Aim: Render the items from the line with "Where should I click to: Open" through the line with "Action: click(65, 342)" as a Markdown table with the columns No. and Text, giving each non-blank line its own numbered row. Leave the pictures out.

|---|

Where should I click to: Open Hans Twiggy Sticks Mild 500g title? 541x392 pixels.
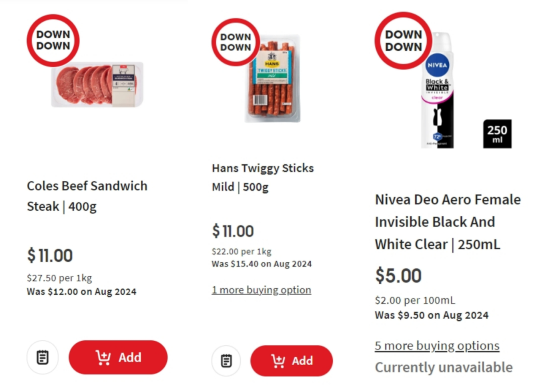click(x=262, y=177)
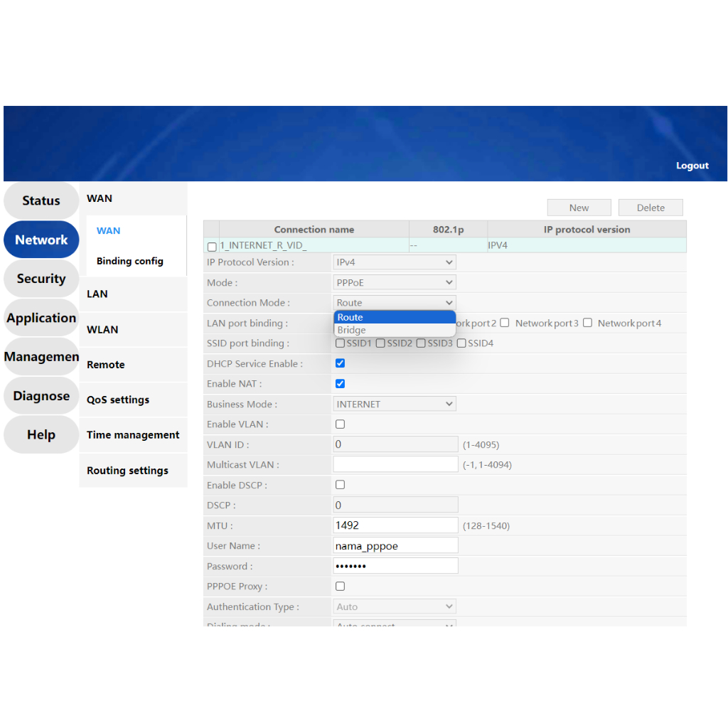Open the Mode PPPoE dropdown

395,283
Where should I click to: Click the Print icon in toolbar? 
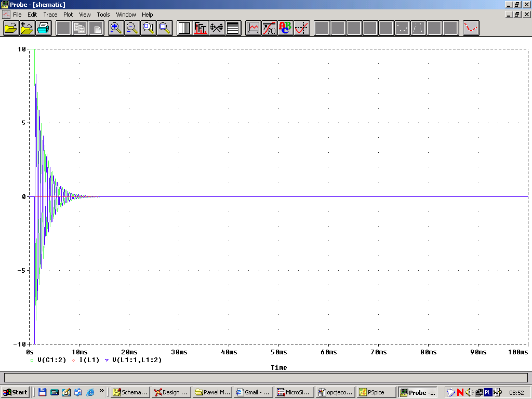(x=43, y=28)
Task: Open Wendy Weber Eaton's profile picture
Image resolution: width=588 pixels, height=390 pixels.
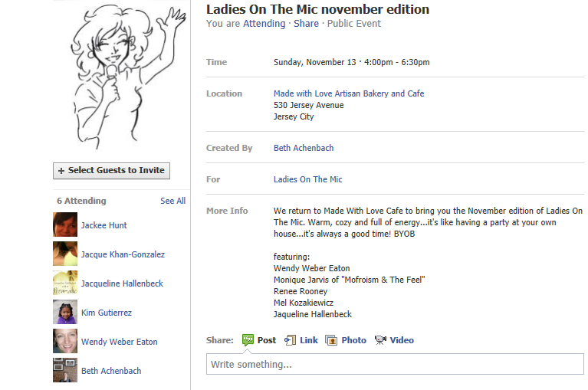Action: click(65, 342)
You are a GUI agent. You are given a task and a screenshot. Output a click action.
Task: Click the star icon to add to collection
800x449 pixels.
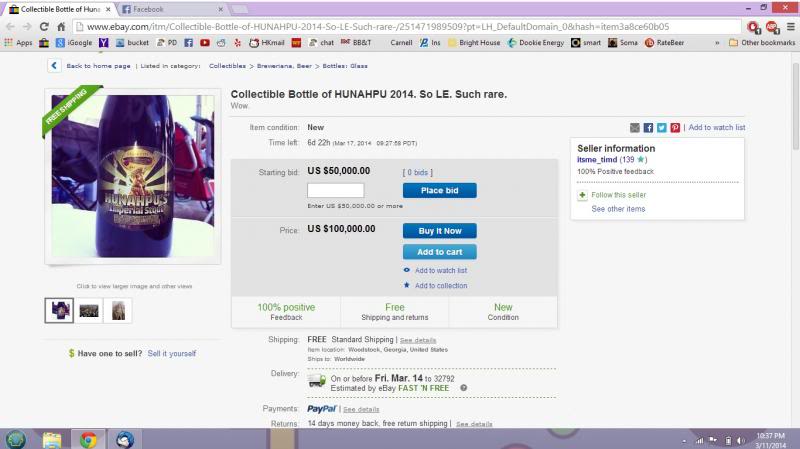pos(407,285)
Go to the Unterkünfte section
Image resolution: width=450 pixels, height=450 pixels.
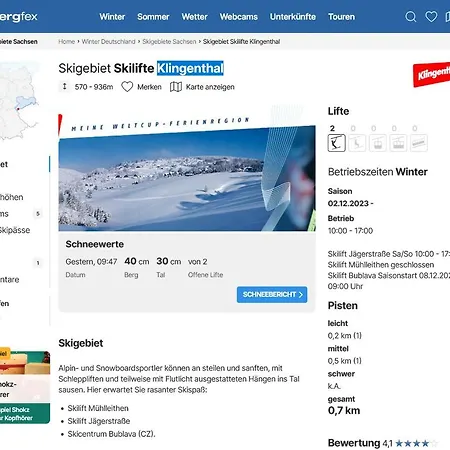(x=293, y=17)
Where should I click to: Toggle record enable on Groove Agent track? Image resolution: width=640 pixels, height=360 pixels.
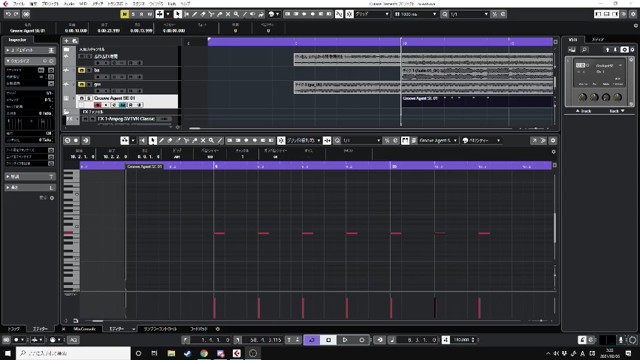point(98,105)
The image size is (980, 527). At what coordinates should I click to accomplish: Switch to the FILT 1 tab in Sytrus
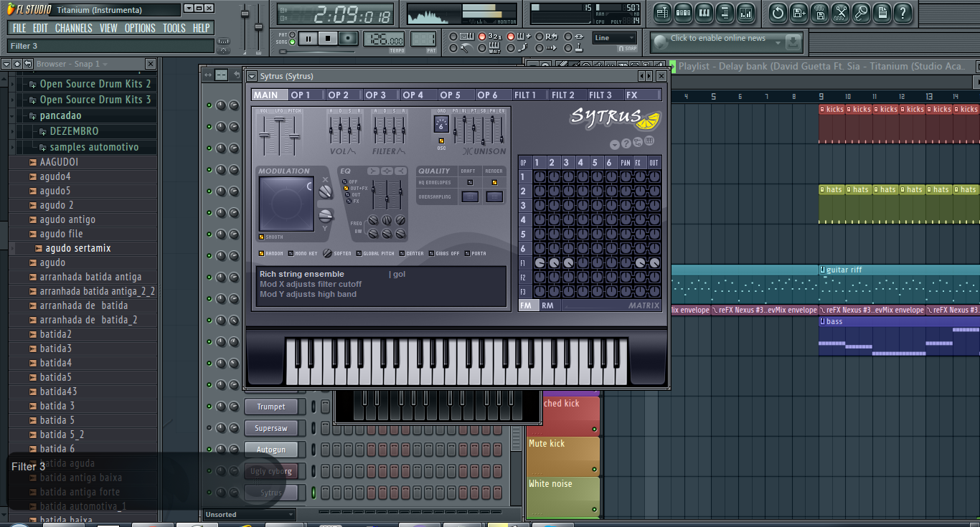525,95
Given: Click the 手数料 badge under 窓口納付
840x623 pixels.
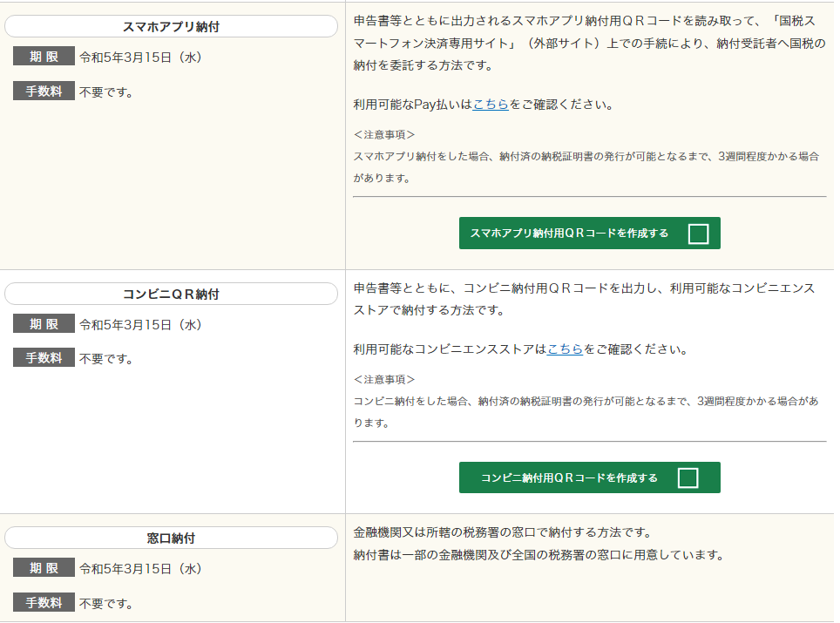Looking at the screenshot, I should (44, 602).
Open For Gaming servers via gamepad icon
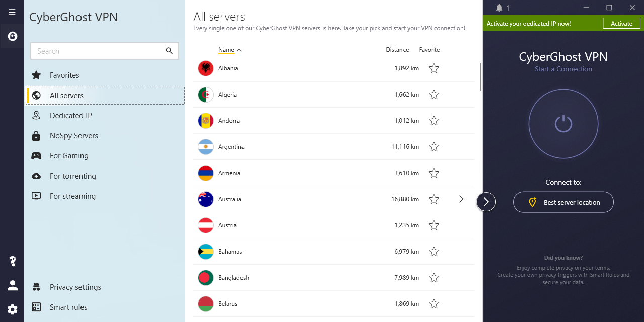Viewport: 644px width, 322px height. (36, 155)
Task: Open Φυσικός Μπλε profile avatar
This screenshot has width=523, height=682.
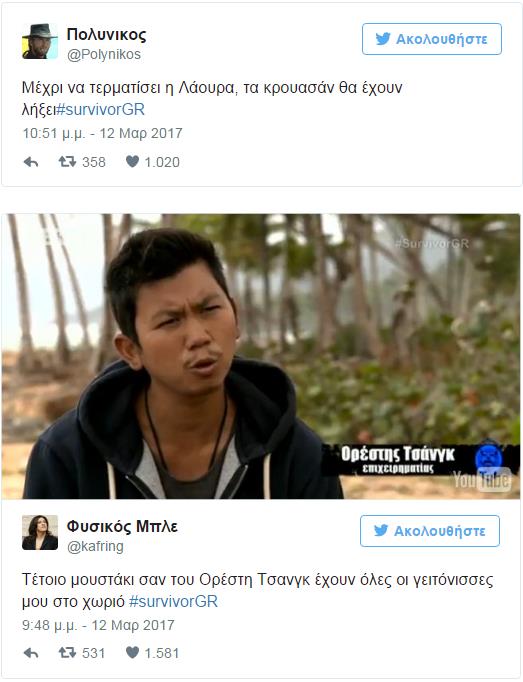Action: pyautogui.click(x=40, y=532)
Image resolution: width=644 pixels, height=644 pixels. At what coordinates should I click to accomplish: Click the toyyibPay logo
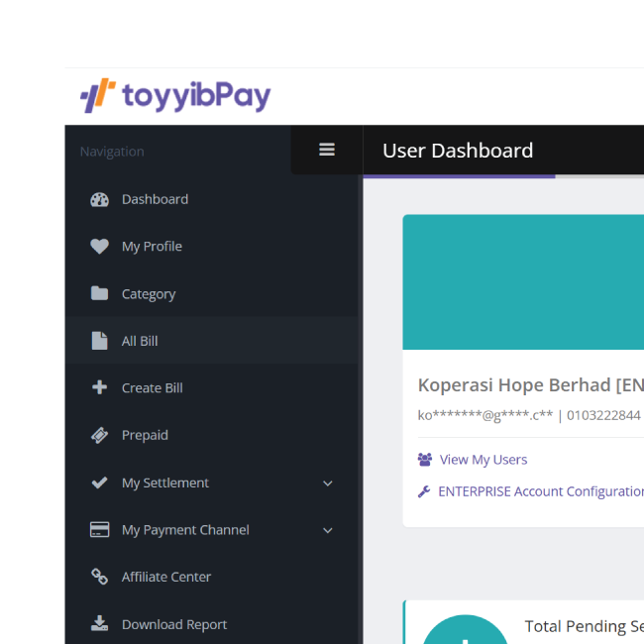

|---|

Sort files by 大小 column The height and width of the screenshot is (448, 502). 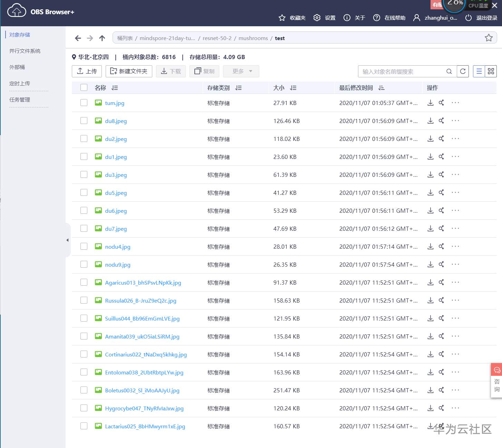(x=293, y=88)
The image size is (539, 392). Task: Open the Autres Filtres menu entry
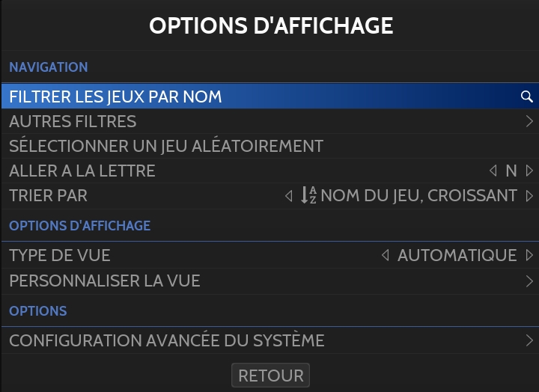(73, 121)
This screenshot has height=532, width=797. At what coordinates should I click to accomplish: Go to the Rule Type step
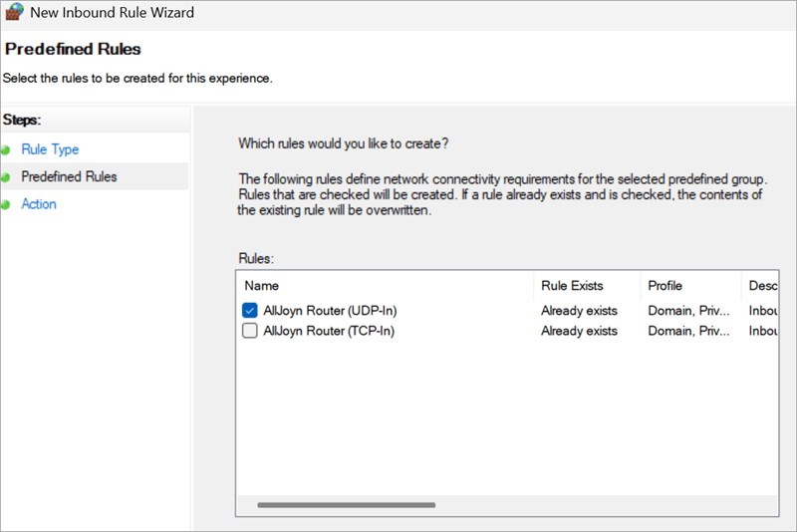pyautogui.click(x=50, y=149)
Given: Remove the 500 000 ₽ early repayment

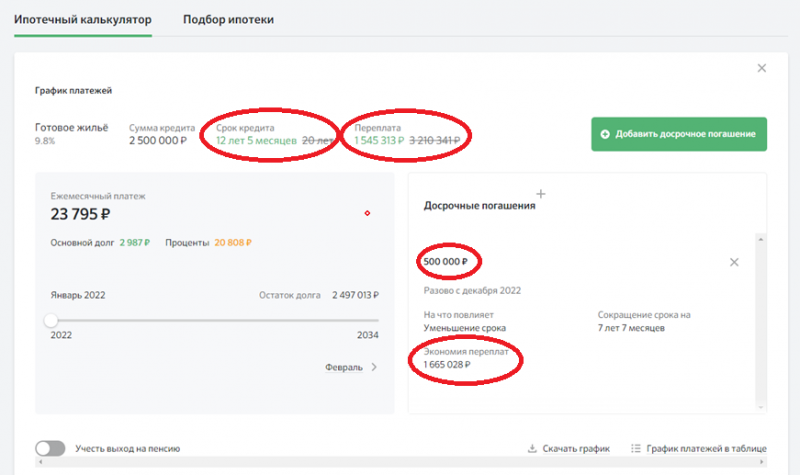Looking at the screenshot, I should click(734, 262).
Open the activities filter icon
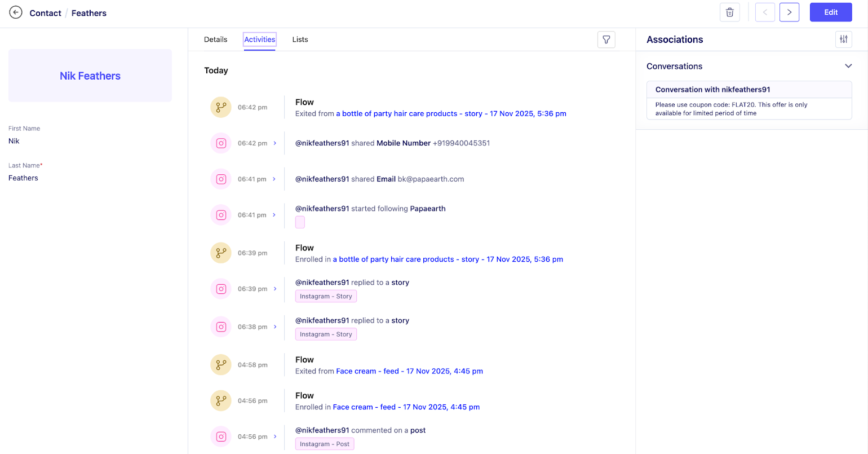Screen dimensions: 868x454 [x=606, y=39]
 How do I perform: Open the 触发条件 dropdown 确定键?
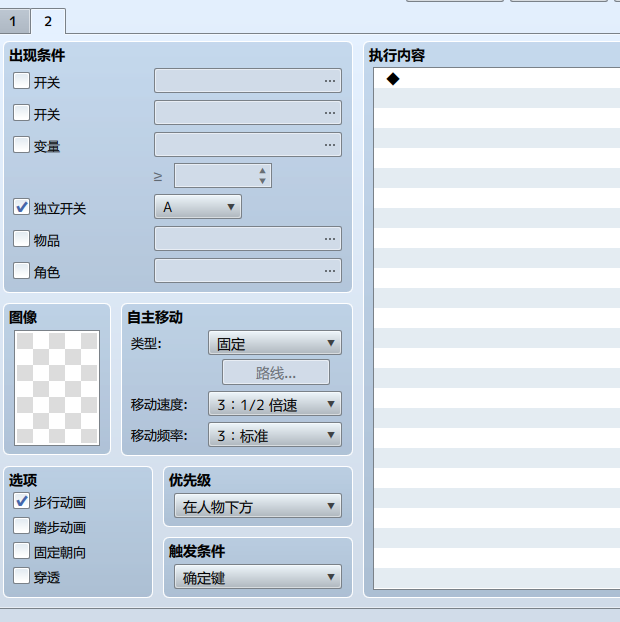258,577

|---|

Result:
| No. | Text |
|---|---|
| 1 | Where should I click to: Open Hans Twiggy Sticks Mild 500g title? 541x392 pixels. |
| 2 | click(x=262, y=177) |
| 3 | Open the Mode PPPoE dropdown |
| 4 | 395,283 |
| 5 | Where should I click to: Click the Print icon in toolbar?  |
| 6 | (x=43, y=28) |
| 7 | Task: Open Wendy Weber Eaton's profile picture |
| 8 | Image resolution: width=588 pixels, height=390 pixels. |
| 9 | Action: click(65, 342) |